What Burt saw at the Rayburns’ old place were the typical trappings of high-end builder homes: a standard checklist of “must-have” rooms that seem like a good idea on paper but hardly ever get used, a one-size-fits-all approach to program and personality. The new place, to him, had potential. Viewing it for the first time, he considered how he could take the raw materials he was looking at and transform them—how he could sculpt what he saw before him into something that would fit the Rayburns’ simple needs.

The new place, to the Rayburns, would be clean-lined and minimalist with a focus on natural elements—a direct relationship between the indoors and out—and it would be less than half the size of the old one. So while Burt got to work revamping the garage-guesthouse, they got busy with the business of downsizing, selling furniture and donating furniture and drinking the wine that didn’t make the this-is-all-that-will-fit-in-the-wine-fridge cut. Where they had five things, they chose only one—the best one, the one that brought them joy.

There wasn’t room in the new house for anything joyless, for anything that didn’t fit. And for Burt?
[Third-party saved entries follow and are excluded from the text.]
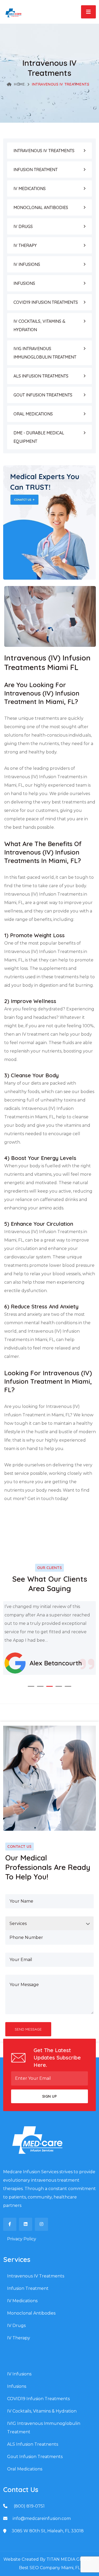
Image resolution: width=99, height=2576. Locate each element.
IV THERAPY (25, 245)
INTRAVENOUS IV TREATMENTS (43, 150)
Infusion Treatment (28, 2288)
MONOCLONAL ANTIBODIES (40, 207)
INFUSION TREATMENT (35, 169)
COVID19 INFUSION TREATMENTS (45, 302)
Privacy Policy (21, 2238)
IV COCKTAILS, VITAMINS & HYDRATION (39, 325)
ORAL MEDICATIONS (33, 413)
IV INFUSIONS (26, 264)
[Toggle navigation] (88, 11)
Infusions (16, 2386)
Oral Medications (24, 2468)
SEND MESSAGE (28, 2029)
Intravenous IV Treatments (35, 2276)
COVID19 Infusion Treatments (38, 2398)
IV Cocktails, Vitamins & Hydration (42, 2411)
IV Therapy (18, 2337)
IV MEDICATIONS (29, 188)
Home (19, 84)
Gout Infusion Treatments (35, 2456)
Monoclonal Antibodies (31, 2313)
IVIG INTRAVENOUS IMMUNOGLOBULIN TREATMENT (44, 353)
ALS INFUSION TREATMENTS (40, 376)
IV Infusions (19, 2373)
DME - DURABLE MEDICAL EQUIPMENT (38, 437)
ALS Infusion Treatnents (32, 2444)
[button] (31, 1686)
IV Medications (22, 2300)
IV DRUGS (23, 226)
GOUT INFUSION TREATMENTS (42, 395)
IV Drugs (16, 2325)
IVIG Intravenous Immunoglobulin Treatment (43, 2427)
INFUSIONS (24, 283)
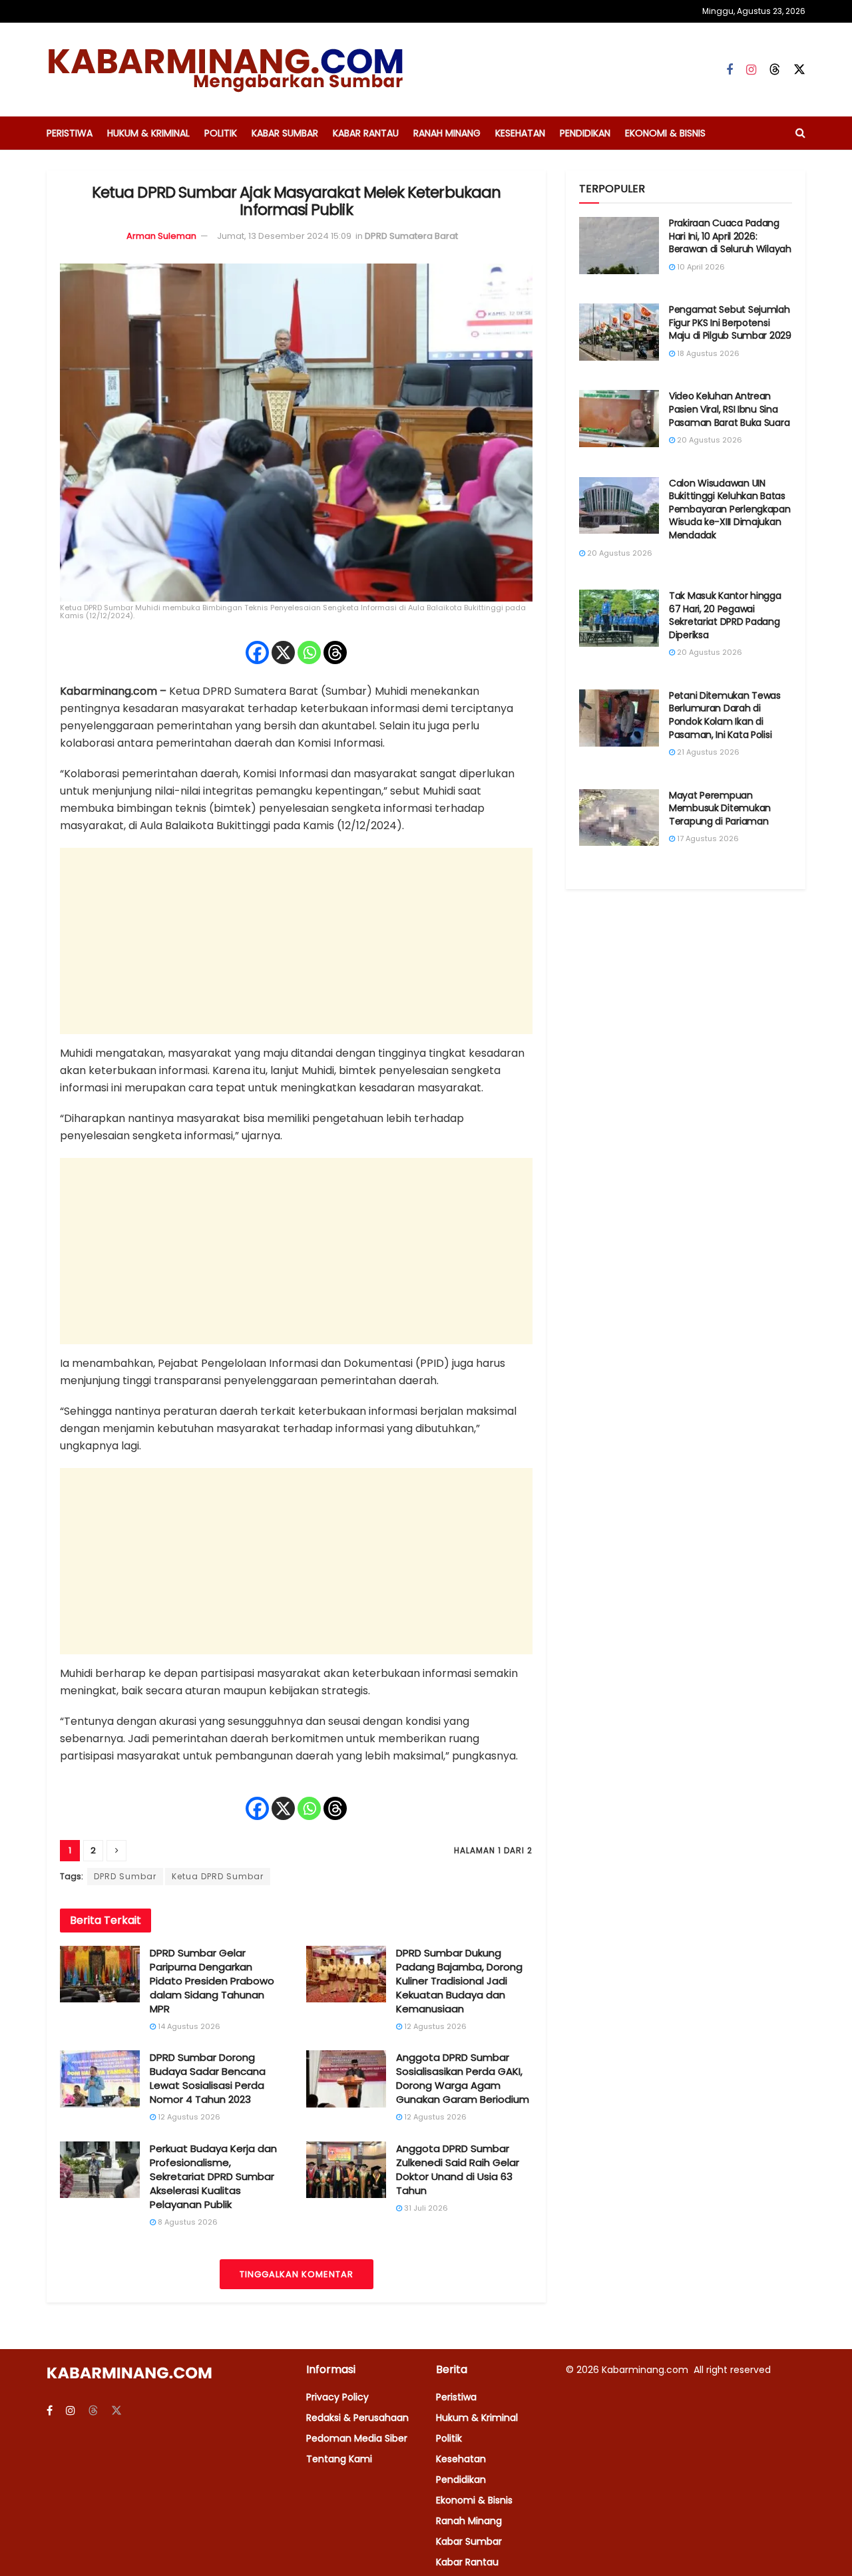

This was top of mind as he sat down to the drawing board. “When I’m getting started, I’ll say, Show me a picture of what you want, but tell me what you like about the picture, through your eyes. And I want you to concentrate not on the details, but whether a room makes you feel good—and then let’s talk about why that makes you feel good,” he says. “If I don’t have that info, I’m just wandering in the dark. And I’ll likely just make another home that doesn’t fit.”

The first step—the “a-ha moment,” as Burt refers to it—was to essentially cut a hole in the second floor (the former ice-cream party room), reducing it by half and creating a towering, open living space that would be filled with light. “From there, I was playing sculptor,” Burt says, “trying to remove the clutter that didn’t fit into what we were trying to accomplish.” He pauses.

“That almost tells you everything you need to know.”

He doesn’t need to say much about the project because that’s how this project—this home, the Rayburns’—is: It’s quiet. There’s no checklist of unnecessary “must-haves,” unless those must-haves are two bedrooms, an open living space and a connection to the outdoors. There are no rooms that won’t be used, no property that needs maintaining. All the decisions were made in the name of simplicity and efficiency.

“It was a concrete floor when we inherited it, and it’s still a concrete floor,” Burt says. “The interior finishes, for the most part, are just like we found them. We didn’t doll it up. We just let it be what it wanted it to be.”

And that’s what the Rayburns tell me before they hop on that Bahamas-bound boat: It’s exactly what they wanted it to be.

I guess so! I say. You just locked up and left, right? Good timing, too. There’s more snow in the forecast.

They laugh. “Well, we kind of locked up and left.” Their English Lab, Max, is still at home, they tell me. He’s there with the dog sitter, likely looking out that wall of glass—the one that was once Mr. Yarnell’s garage door—and waiting for the flakes to fall.